28 March 2016

Some time ago I was trying to write simple code and failing miserably. I was writing small methods, because that was the obvious thing to do, because all cool projects I’ve seen had small methods. I used to take a semi-arbitrary chunk of code, give it a name, some arguments, and be happy with it. It usually looked good, but time, i.e. changing requirements, always made those chunks obsolete too quickly.

Nowadays I think small functions are a consequence, not a way, of achieving simplicity.

Consider this lazy example

import org.joda.time.LocalDate
// this is how a date range is represented in the database
case class DateRange(start: LocalDate, end: LocalDate)

These are some of the operations we want for it:

// checks if certain day exists in the range
def dayExists(dateRange:DateRange, d:LocalDate):Boolean  
// given two ranges, return the intersection, or nothing
def intersectRanges(dr1:DateRange, dr2:DateRange):Option[DateRange] 
// given two ranges, return whatever times are not in the second and are in the first one
def subtractRages(dr1:DateRange, dr2:DateRange):List[DateRange] 

Not going to attempt the implementation of these methods, since is pretty straight forward. I rather focus on an alternative:

// returns all the days in a DateRange
def days(dateRange:DateRange):List[LocalDate] // returns a list of DateRange's where the days are adjacent
def dateRange(days:List[LocalDate]):List[DateRange] 

A range of dates is a list of dates. It seems like LocalDate is the simplest abstraction of our problem. DateRange and List[LocalDate] are two ways of storing LocalDates – i.e. we can “move” from one to another. (I really hope this is not a “draw the owl” case)

Task set:
1) In the post on writing simple code, which abstraction does the author call the simplest one for the date range problem?
2) Extend the post on writing simple code with date ranges, picking up after its final sentence.

Recorded data:

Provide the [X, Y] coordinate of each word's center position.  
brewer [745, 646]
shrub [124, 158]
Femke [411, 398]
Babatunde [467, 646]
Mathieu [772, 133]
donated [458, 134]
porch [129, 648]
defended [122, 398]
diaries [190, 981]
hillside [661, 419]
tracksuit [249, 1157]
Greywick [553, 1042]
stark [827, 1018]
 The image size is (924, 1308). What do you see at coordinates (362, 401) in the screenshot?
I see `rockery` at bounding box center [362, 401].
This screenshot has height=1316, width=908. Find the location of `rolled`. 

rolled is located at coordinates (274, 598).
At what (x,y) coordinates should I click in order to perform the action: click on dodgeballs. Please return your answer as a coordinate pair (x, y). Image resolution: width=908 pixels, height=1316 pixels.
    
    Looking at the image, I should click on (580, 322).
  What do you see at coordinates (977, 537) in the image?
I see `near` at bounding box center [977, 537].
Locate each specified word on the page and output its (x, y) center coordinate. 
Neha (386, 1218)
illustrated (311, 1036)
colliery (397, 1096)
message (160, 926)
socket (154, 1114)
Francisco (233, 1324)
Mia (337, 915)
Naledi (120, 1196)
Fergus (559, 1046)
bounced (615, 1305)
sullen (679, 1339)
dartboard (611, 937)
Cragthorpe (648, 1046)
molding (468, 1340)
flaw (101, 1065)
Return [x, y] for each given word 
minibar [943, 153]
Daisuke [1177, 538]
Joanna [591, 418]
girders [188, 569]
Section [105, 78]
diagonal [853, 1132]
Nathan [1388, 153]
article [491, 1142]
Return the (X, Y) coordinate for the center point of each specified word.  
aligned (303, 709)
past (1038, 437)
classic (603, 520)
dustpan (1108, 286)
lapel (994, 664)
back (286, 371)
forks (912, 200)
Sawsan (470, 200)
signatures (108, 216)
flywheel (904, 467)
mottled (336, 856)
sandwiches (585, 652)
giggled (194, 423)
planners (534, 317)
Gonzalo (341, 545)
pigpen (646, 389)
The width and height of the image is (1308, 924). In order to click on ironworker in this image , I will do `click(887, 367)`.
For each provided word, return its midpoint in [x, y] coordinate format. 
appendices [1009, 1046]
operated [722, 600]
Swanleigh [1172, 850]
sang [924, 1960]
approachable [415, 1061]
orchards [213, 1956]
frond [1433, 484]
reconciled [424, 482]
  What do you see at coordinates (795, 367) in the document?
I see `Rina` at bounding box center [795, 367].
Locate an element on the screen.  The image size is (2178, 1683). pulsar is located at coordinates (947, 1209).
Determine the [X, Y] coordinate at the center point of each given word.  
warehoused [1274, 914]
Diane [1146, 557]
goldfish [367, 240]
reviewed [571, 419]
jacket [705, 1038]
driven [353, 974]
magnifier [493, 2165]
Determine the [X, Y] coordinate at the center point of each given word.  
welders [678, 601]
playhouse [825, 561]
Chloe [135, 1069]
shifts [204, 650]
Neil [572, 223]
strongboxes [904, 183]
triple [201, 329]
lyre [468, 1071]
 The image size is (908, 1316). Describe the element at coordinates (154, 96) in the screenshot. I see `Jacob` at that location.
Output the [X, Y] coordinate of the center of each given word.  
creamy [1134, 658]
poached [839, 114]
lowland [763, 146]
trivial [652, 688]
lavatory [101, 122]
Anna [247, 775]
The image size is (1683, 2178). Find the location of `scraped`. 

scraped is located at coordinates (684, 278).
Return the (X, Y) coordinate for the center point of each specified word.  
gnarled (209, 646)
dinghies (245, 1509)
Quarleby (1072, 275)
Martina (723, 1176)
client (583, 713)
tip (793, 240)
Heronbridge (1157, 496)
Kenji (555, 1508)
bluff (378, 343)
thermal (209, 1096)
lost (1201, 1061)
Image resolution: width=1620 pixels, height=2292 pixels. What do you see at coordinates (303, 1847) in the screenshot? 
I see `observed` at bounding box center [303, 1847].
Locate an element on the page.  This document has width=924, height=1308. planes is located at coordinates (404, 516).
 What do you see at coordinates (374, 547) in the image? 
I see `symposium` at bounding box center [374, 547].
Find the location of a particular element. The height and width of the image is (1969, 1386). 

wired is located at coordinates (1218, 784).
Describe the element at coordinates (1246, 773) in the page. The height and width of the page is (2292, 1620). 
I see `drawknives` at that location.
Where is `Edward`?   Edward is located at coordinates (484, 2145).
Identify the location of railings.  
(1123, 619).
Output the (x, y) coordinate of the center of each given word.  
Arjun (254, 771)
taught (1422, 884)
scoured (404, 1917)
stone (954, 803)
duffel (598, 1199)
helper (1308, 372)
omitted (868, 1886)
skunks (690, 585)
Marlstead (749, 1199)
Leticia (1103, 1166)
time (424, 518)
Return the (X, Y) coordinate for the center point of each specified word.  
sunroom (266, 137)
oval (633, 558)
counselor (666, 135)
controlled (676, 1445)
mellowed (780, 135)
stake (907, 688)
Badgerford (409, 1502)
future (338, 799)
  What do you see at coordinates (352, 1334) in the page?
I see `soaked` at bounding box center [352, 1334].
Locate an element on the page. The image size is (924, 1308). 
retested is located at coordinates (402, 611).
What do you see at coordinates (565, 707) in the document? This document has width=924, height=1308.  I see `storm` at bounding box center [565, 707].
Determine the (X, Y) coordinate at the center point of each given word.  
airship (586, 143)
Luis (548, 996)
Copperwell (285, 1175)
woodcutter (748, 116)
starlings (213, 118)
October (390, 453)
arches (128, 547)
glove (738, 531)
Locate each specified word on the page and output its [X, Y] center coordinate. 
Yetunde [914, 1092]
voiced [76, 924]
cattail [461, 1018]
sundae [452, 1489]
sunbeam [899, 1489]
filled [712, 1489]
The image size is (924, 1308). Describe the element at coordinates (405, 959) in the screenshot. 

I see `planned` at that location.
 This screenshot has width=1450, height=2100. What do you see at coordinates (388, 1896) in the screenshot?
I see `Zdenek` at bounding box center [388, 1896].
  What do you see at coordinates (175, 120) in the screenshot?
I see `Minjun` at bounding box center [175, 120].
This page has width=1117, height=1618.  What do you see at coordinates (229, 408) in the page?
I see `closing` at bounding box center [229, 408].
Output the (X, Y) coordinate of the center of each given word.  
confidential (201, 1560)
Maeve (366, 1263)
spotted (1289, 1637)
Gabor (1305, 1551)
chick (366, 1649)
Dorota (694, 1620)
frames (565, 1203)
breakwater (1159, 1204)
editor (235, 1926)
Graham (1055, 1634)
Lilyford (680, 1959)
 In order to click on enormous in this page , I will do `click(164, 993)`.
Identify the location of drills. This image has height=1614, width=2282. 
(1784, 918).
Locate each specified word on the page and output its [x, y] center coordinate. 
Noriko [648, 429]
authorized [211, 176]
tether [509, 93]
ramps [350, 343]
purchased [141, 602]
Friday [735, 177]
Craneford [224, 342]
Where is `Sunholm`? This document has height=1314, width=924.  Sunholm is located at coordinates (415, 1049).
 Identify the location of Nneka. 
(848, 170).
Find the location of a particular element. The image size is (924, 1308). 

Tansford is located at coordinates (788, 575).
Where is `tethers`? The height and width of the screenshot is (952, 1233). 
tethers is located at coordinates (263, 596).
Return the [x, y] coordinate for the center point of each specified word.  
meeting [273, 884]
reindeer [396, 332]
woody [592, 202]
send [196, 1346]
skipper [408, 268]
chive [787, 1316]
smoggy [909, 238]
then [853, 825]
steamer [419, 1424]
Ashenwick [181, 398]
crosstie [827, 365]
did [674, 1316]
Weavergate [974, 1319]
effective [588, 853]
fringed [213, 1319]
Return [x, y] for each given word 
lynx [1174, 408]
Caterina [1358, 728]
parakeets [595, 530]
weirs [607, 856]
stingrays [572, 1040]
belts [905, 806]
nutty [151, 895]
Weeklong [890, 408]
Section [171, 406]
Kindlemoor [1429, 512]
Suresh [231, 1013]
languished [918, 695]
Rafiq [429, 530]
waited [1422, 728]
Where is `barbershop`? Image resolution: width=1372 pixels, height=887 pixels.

Answers to the exercises:
1) LocalDate

2)
All the desired operations are instantly supported by List, along with many others. Also List[A] has already a very clear api, and most readers of the code will be familiarized with it, whereas DateRange would require to someone to memorize yet another set of operations:

days(range1).exists(day) // dayExists
days(range1).intersect(days(range2)) // intersectRanges
days(range1).diff(range2) // subtractRages

Where to go from here? Do we still write the implementations of the api but using days?

Well it depends, right now we have a low level api that allows to express anything we want, as long as it’s a List[LocalDate]. We might want another layer on top of it, but why overthink it? I would go with List[LocalDate] until is obvious that certain operations are too common and can be grouped.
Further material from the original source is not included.